Modeling and Experimental Studies on Nucleation & Growth of Crystals Using Super-Cooled Liquids
Abstract
Crystallization of active pharmaceutical ingredients (APIs) is a critical processing step in the pharmaceutical industry. It traditionally involves supercooling mother liquor in jacketed vessels to induce crystallization with or without adding seeds at an intermediate point. Relying solely on supersaturation to control crystal formation requires further downstream steps for some systems to maintain crystal quality attributes. In this work, we explore the use of cryogens to create transiently held cold zones (around cryogen drops) in a warm supersaturated liquid to decouple nucleation in cold zones from rapid crystal growth at warm temperatures in the bulk of the solution.
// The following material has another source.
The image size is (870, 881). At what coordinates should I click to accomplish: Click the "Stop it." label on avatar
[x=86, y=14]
Experimental validation for mannitol-water as a model system and drops of liquid nitrogen and ultra-cold hexane as cryogens demonstrates superior performance of cryogenic crystallization over conventional methods in a laboratory-scale batch reactor. Cryogens induce intense nucleation, yielding smaller crystals with narrower size distributions in less time for the same yield. Image analysis reveals that both cryo and conventional methods produce needle-like mannitol crystals with distributed aspect ratios, indicating prolonged nucleation, complex growth rates of different crystal planes, and breakup of needle-shaped particles.
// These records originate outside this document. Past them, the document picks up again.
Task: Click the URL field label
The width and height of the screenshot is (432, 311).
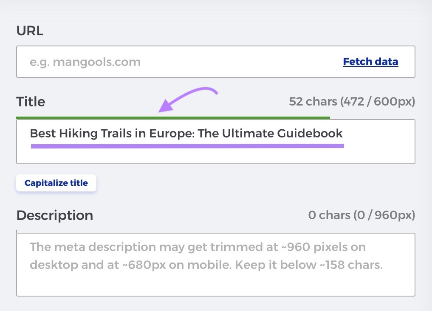Action: [x=30, y=31]
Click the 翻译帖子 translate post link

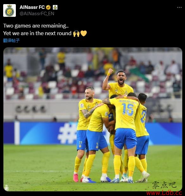[x=11, y=41]
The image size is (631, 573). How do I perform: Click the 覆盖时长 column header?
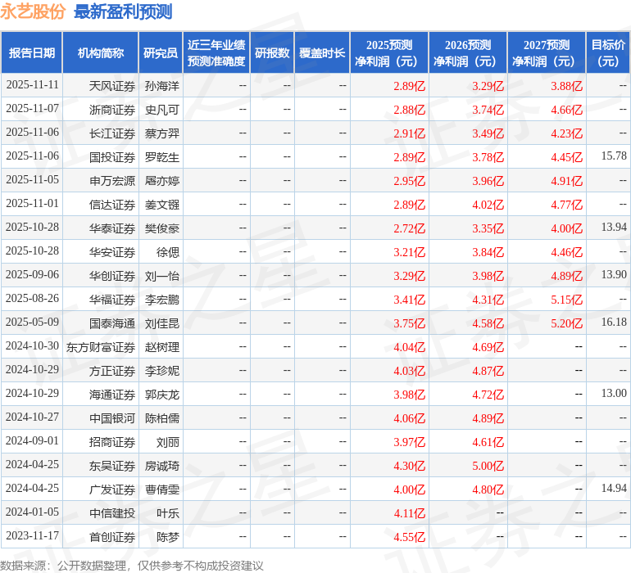coord(322,53)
Mathematical modelling using an average model provides physical insights into the experimental observations. It underlines the need to attenuate the effect of increasing surface area, which auto-catalyzes particle growth with a highly sensitive dependence of particle growth rate on supersaturation. A population balance is employed to capture the evolution of crystal size distribution. The model parameters estimated using a genetic algorithm highlight cryogens' role through cooling a small volume beyond critical supersaturation. The model explains the reduced mean crystal size and reduced time required for cryogenic crystallization to achieve the same crystal mass yield when increased nucleation is invoked around local cold zones.
The superior performance of cryogenic crystallization led to the investigation of two additional process parameters cryogens bring into the system: flow rate and temperature. Due to the precise control it offers, a transition from batch to semi-continuous mode is carried out using microfluidic devices. CFD simulations show that cryogenic plugs cool regions ahead of it that induce nucleation. As expected, decreasing the temperature of cryogens at a constant flow rate resulted in a higher count of nuclei. Increasing the flow rate of cryogens led to an increase in nucleation rate attributed to increased frequency of plugs, length of plugs, and synergistic plug interactions. The modelling study corroborates the experimental study on the influence of the temperature of cryogens on crystallization.
In summary, this work advances the understanding of cryo-crystallization and offers promising insights for improving pharmaceutical crystallization processes, paving the way for more efficient and reproducible continuous manufacturing methods.